July 28, 2020. In less than an hour from Compiègne by train, we arrive in Amiens, an affluent mid-size city north of Paris. Upon arriving at the train station, we wasted no time and immediately walked to Musée de Picardie, which was quite a distance from the terminal. We passed through the pedestrian promenades in the center of the city along the way. At that hour, which was around 4 in the afternoon, the sun was still scorching hot so there were few people walking the streets. Many were under the shades of trees in the parks or in the shaded terraces of cafes.
The Musée de Picardie is housed in a 19th-century building that used to be the Napoleon Museum until it was repurposed as a city and regional museum to exhibit archeological and artistic collections. The museum hosts diverse exhibits of collections: from prehistoric relics, Egyptian, Roman, and Greek antiques, to pieces of fine art made by classical and contemporary painters and sculptors. In short, it had a whole bunch of everything a Louvre-like museum usually would have.
That being said, the palatial museum can take one a few hours or even an entire day to fully absorb and appreciate, especially with such a diverse collection. We didn’t have that much time so our tour of the museum was a quick run-through of all the exhibits.
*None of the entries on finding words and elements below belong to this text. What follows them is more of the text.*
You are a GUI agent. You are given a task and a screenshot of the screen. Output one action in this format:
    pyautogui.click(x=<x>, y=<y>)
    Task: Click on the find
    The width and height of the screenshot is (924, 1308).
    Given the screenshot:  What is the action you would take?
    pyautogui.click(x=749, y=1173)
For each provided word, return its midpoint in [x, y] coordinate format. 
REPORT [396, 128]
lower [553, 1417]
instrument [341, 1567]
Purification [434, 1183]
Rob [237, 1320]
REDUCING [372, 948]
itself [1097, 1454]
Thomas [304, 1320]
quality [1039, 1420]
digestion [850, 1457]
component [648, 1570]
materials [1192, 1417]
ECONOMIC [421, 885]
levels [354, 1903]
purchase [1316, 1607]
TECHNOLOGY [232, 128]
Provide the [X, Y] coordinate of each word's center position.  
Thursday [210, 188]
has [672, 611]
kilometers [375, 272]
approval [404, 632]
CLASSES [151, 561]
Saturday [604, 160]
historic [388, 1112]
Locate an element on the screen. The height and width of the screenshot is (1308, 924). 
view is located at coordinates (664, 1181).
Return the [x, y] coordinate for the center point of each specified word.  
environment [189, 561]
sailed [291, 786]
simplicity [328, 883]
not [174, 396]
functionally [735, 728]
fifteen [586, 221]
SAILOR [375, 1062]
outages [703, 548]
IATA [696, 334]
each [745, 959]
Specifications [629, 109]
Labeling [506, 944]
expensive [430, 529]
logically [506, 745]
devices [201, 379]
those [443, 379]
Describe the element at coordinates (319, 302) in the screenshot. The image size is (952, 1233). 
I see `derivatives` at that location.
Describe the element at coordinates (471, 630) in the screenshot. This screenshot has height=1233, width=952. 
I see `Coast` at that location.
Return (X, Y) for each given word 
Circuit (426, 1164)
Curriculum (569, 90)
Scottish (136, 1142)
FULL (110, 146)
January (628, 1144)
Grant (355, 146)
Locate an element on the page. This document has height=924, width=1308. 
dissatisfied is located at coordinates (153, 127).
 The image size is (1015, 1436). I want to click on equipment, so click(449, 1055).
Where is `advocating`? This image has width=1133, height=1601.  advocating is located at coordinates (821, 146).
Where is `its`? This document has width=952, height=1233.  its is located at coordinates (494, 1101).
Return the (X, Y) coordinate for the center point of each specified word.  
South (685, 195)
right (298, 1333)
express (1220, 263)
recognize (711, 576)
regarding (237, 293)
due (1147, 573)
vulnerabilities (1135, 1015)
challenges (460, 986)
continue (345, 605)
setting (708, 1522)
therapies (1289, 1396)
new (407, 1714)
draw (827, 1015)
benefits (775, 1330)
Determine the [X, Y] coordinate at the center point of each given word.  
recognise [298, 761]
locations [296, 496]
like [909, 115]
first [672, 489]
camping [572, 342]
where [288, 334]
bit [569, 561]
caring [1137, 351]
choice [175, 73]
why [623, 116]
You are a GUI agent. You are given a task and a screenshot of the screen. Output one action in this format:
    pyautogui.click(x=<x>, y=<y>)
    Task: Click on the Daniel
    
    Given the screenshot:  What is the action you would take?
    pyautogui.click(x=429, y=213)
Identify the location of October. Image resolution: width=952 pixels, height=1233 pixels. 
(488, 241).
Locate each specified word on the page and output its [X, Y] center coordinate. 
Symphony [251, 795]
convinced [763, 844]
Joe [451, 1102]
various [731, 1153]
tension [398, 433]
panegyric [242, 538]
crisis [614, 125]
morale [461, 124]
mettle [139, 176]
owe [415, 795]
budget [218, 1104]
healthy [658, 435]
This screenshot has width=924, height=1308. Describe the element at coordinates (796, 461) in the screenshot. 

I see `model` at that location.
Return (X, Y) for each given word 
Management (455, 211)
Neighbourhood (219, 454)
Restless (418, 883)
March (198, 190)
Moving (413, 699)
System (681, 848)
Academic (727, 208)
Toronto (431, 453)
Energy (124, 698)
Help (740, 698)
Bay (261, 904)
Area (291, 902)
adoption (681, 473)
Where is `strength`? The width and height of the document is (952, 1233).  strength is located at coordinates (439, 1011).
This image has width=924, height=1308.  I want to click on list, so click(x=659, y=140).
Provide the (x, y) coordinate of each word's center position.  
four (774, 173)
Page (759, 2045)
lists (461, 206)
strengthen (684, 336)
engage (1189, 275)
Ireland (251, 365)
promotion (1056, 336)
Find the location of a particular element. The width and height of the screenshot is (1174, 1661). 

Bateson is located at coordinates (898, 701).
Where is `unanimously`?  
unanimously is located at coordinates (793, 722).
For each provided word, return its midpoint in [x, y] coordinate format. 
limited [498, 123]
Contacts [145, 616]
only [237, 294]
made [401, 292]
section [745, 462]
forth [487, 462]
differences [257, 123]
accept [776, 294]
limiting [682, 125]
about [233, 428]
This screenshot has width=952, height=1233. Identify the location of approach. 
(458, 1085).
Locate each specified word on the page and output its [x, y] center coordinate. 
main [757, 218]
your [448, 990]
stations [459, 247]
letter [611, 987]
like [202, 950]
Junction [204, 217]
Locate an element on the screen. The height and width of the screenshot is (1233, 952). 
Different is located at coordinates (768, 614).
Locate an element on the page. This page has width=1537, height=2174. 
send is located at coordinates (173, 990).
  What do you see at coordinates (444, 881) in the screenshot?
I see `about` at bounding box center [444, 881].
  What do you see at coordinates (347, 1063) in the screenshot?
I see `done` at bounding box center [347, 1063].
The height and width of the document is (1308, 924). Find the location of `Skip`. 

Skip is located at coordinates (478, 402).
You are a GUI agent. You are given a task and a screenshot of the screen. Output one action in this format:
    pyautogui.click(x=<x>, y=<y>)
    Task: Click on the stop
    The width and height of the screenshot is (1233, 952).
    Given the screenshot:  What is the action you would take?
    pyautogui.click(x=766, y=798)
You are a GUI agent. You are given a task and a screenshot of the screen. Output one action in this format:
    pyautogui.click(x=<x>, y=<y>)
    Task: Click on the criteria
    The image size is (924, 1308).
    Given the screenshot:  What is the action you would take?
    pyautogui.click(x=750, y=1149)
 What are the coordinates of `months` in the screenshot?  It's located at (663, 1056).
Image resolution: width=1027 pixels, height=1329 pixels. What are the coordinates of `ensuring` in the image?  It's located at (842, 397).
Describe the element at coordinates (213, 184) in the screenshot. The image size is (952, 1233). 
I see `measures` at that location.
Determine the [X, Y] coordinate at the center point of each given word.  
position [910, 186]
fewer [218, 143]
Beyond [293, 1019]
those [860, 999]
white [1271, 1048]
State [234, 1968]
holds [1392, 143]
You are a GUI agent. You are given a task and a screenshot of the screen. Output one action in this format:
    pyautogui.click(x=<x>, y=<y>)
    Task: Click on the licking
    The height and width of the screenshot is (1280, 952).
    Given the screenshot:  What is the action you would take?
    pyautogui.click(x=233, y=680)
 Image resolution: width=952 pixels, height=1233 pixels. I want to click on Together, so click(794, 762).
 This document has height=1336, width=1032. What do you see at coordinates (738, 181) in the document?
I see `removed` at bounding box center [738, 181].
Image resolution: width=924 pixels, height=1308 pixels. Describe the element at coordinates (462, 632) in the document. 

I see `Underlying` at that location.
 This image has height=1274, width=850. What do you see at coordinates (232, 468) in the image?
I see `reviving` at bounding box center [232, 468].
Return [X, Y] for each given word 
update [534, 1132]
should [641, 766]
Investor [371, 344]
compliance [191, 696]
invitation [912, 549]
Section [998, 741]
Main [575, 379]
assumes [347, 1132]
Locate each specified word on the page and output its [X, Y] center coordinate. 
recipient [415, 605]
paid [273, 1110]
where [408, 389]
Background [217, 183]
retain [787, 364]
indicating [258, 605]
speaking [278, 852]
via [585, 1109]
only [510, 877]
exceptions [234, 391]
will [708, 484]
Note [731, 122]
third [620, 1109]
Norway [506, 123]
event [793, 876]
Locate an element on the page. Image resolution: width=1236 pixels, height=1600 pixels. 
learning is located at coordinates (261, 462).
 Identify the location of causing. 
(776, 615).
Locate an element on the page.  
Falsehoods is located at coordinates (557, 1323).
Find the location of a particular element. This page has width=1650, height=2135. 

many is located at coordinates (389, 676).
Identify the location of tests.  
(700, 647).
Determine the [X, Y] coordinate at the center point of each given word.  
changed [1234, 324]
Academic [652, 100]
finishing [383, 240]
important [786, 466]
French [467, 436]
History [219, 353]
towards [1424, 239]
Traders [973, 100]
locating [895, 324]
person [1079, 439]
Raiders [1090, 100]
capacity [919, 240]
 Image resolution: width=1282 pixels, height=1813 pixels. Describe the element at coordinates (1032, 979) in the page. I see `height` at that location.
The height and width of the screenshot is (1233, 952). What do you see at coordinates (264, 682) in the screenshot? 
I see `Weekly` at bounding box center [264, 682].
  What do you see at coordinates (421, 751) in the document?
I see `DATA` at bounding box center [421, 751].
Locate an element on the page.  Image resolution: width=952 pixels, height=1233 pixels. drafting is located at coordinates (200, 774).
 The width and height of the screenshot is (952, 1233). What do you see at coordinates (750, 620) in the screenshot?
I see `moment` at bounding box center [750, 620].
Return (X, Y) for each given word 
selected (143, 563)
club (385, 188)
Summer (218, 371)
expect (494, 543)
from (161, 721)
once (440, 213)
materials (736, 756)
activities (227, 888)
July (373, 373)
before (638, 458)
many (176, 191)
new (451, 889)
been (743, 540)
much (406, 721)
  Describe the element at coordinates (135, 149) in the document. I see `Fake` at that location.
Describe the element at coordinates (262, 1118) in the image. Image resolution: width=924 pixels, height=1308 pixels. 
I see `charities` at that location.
We made a visit to the enormous Notre Dame d’Amiens after our tour of the museum. As with most cities and towns in France, Amiens hosts an old Catholic church at the centre-ville, near the traditional city hall square.
Since we were at the city hall square, which was transformed into a pleasant pedestrian promenade lined with shops, restaurants and cafes, we decided to spend the rest of the sun-lit summer evening with cold beer near the hôtel de ville (city hall).
We took the train back to Paris at around half-past eight in the evening, when the sun is just about to set. It took just a little longer than an hour until our train arrived at Gare du Nord. It was a good trip!